Take the time they looked after Widow Bartholomew when her husband was killed. Slade killed the killers. He and Virginia took the widow and her two young children in. Slade sold her ranch, got free stagecoach tickets for her and the children to Omaha, and Virginia put her seamstress skills into turning her and Jack’s old clothes into things for them—a year’s worth, they say. So we see that Lady McBeth Slade was not only a good shot, she was also an accomplished seamstress, horsewoman, dancer, and excellent cook. Sometimes wicked starts to look pretty good.

And she did love to dance. Pop Goes the Weasel. Money Makes the Mare Go. Annie Laurie. Villikens and His Dinah. Drink to Me only with Thine Eyes. She out-danced all the other woman, no matter what the tune. And she always smelled good. With lavender water and cinnamon cologne.
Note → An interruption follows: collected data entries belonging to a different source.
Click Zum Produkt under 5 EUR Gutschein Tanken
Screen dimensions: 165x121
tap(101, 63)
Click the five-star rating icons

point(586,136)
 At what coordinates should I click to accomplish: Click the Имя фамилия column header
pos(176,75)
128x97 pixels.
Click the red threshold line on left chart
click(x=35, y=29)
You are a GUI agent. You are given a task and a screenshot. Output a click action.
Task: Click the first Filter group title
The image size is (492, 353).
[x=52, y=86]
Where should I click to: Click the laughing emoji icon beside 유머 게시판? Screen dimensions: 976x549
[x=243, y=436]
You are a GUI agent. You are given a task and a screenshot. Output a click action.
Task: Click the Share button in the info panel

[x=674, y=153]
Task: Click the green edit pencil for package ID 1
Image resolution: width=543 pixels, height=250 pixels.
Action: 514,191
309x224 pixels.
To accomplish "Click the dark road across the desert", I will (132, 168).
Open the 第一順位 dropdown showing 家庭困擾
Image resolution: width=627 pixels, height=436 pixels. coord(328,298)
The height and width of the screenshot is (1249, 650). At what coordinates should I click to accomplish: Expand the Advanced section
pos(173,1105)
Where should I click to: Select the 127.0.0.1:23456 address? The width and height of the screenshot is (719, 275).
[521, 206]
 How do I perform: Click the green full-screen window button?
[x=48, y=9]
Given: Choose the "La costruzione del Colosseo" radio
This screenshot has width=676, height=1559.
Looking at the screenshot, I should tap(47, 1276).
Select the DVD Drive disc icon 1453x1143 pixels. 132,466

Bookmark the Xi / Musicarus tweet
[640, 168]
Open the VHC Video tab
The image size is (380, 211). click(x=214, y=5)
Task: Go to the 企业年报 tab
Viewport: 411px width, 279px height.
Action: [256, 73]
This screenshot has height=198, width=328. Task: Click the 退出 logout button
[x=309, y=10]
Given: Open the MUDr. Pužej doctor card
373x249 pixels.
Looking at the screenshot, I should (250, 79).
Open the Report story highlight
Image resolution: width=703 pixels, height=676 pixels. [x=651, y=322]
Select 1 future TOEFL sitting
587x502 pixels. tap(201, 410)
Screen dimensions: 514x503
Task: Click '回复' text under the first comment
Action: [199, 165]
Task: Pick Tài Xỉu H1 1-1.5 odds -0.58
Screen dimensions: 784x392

In Virginia City (not named after her) she was popular. No one judged her (or him) on their past fortunes or misfortunes. They were judged on what they did today. And Virginia was admired and popular, said a Montana judge.

Still, many’s the night she waited at home, worrying about her rambunctious husband. He who often went crazy and violent when under the influence. She waited in a rock house at Meadow Valley. So often she waited. Even though she and Jack had adopted a boy named Jemmy, her attention was tuned to the sound of horse’s hooves, which would mean Jack had made it safely home.

Mark Twain meets Jack Slade
Jack Slade built his own reputation, achieving a partly self-proclaimed and spurious reputation. Professor Thomas J. Dimsdale, in his book The Vigilantes of Montana, which wss published in 1866, wrote:

Such was Captain J. A. Slade, the idol of his followers, the terror of his enemies and all that were not within the charmed circle of his dependents. In him, generosity and destructiveness, brutal lawlessness and courteous kindness, firm friendship and volcanic outbreaks of fury, were so mingled that he seems like one born out of date. He should have lived in feudal times, and have been the comrade of the Front de Boeufs, DeLacys, and Buis Guilberts of days almost forgotten. In modern times, he stands nearly alone.

And yet, we are at a bit of a loss as to why Jack Slade was hanged.

Under the crossbar of the corral gate where he was hanged, Jack Slade begged for his life. He begged, without effect. Then he played his final card. My wife . . . my dear wife . . . .

Someone sent for Virginia. Riding all the way to Meadow Valley. And she replied as only she could, Junoesque Virginia saddled her Kentucky blood horse and road for the gulch, her hair streaming out behind.

The vigilantes did not delay, but ended Jack’s life and their own existence as well. Jack Slade swung, and his life ended, just as Virginia, furious and with hair loose and horse half dead, topped the last ridge that led into Virginia City.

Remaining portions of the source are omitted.